脊柱结核是由结核分枝杆菌感染引起的脊柱破坏性病变,属于骨与关节结核中最常见的类型,约占全身骨结核的50%。其病程进展缓慢,早期症状隐匿,若未及时诊断和治疗,可能导致脊柱畸形、神经功能障碍甚至截瘫等严重后果。以下从疾病特点、临床表现、诊断标准及治疗策略等方面进行系统阐述。

一、疾病流行病学与病理特征

结核分枝杆菌主要通过血行播散侵犯脊柱,原发感染多来自肺部或淋巴结结核。好发于儿童及青壮年,男性略多于女性,以腰椎(约50%)、胸椎(约30%)及胸腰段(约15%)最为常见。脊柱结核的病理进程可分为三期:早期为渗出期,表现为局部充血、水肿及炎细胞浸润;中期为增殖期,形成结核结节,可见朗汉斯巨细胞及上皮样细胞;晚期为干酪样坏死期,组织液化形成寒性脓肿,破坏椎体骨质及椎间盘结构,导致椎体塌陷、脊柱不稳。

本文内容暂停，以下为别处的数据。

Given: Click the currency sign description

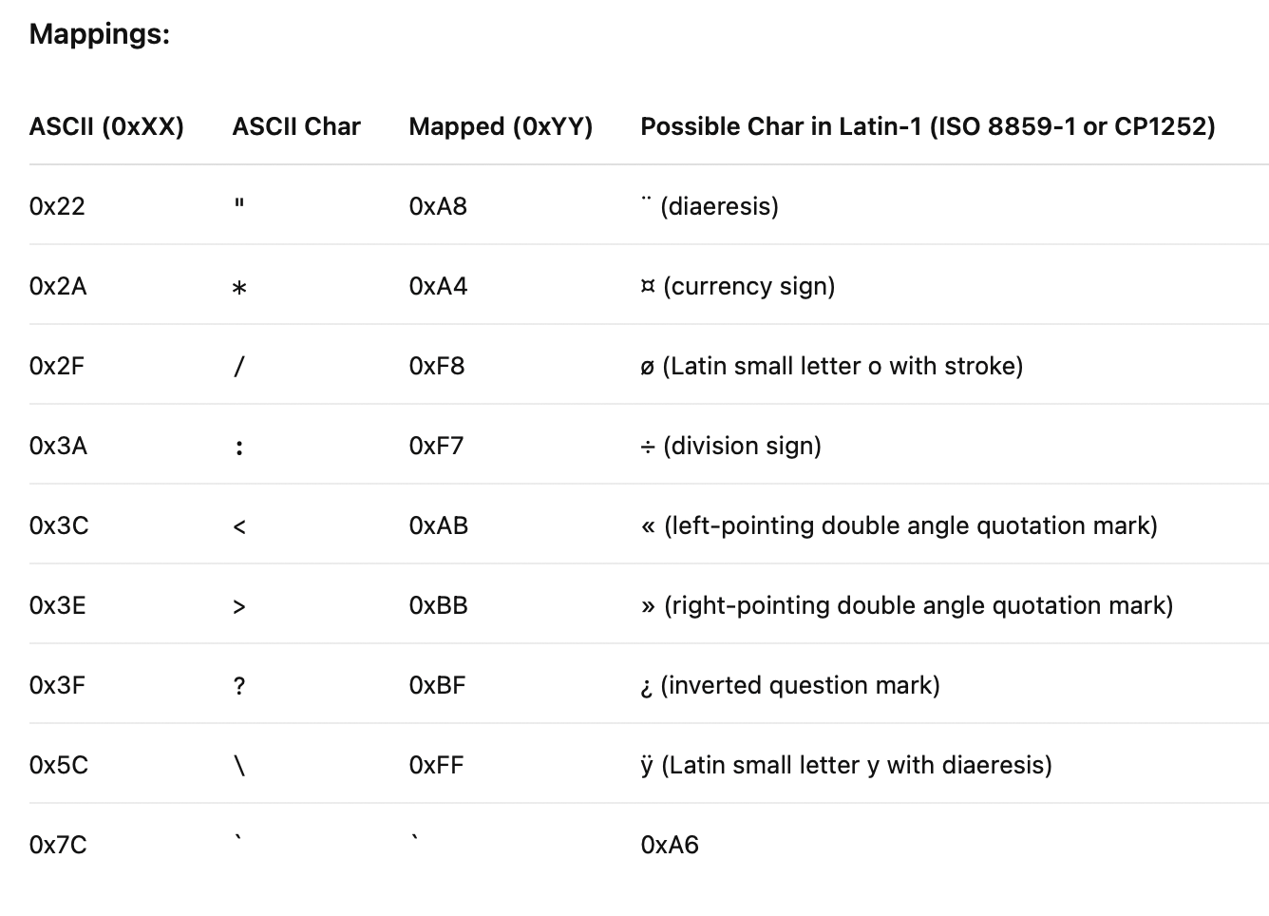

病变多累及相邻椎体,以松质骨破坏为主,典型表现为椎间隙狭窄(与肿瘤性病变的椎间隙保留形成鉴别)。寒性脓肿可沿筋膜间隙流注,如颈椎结核脓肿可向咽后壁或锁骨上窝蔓延,胸椎结核脓肿可沿肋间神经走行至胸壁,腰椎结核脓肿可流注至髂窝、腹股沟或大腿内侧。部分患者因脓肿压迫或结核性肉芽肿浸润,可出现脊髓或神经根受压症状。

二、临床表现与分期

(一)全身症状

多数患者起病隐匿,早期可表现为低热(午后为主,体温37.5-38.5℃)、盗汗、乏力、食欲减退及体重下降等结核中毒症状。部分患者因免疫力较强或感染菌量较少,全身症状可不明显,易被漏诊。

(二)局部症状与体征

1.疼痛:为最常见的首发症状,多为钝痛或酸痛,活动后加重,休息后缓解。疼痛部位与病变节段一致,如颈椎结核可出现颈痛伴枕部放射痛,胸椎结核表现为胸背部痛或肋间神经痛,腰椎结核则为腰痛伴臀部或下肢放射痛(需与腰椎间盘突出症鉴别)。

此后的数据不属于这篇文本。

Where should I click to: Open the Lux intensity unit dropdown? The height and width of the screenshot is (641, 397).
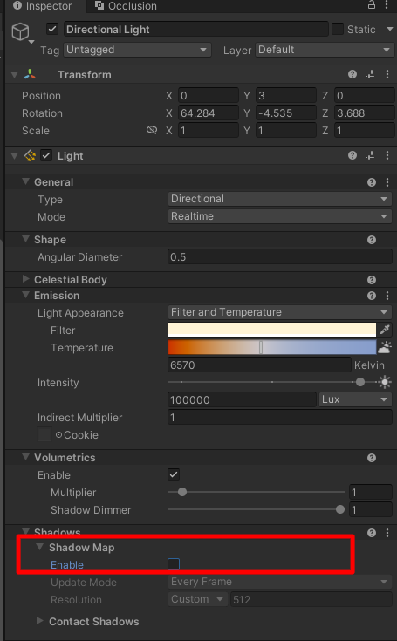(355, 399)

2.脊柱畸形:随着椎体破坏加重,可出现后凸或侧凸畸形,以胸椎结核的角状后凸最典型。儿童患者因椎体生长板受累,畸形进展更快。

3.活动受限:病变节段脊柱活动明显受限,如颈椎结核患者不能仰头、低头或转头,腰椎结核患者弯腰困难(拾物试验阳性:患者拾物时需屈膝、屈髋,直腰下蹲)。

4.寒性脓肿:体表可触及无痛性包块,边界不清,质地软,有波动感,合并感染时可出现红肿热痛。部分患者因脓肿位置深(如腹膜后),需通过影像学检查发现。

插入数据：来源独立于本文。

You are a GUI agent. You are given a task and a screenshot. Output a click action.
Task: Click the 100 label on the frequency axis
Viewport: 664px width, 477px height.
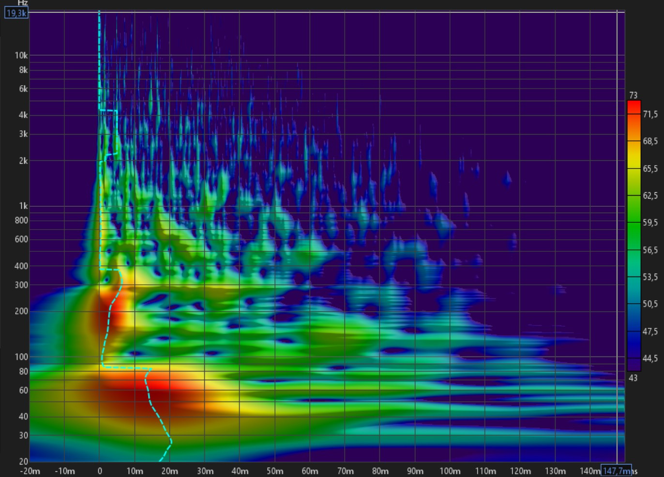click(21, 357)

5.神经功能障碍:约10%-30%患者出现脊髓或神经根受压症状,表现为肢体麻木、无力、腱反射亢进或减弱,严重者可出现截瘫(胸椎结核最易导致截瘫,因胸椎椎管较窄)、大小便功能障碍。

三、诊断与鉴别诊断

(一)实验室检查

1.常规检查:血常规可见轻度贫血,白细胞计数正常或轻度升高;红细胞沉降率(ESR)及C反应蛋白(CRP)升高,可作为评估疾病活动度及治疗效果的指标。

2.结核特异性检查:结核菌素试验(PPD)阳性提示曾感染结核分枝杆菌,但对免疫功能低下者(如HIV感染者)可能出现假阴性;γ-干扰素释放试验(如T-SPOT.TB)敏感性及特异性较高,可辅助诊断。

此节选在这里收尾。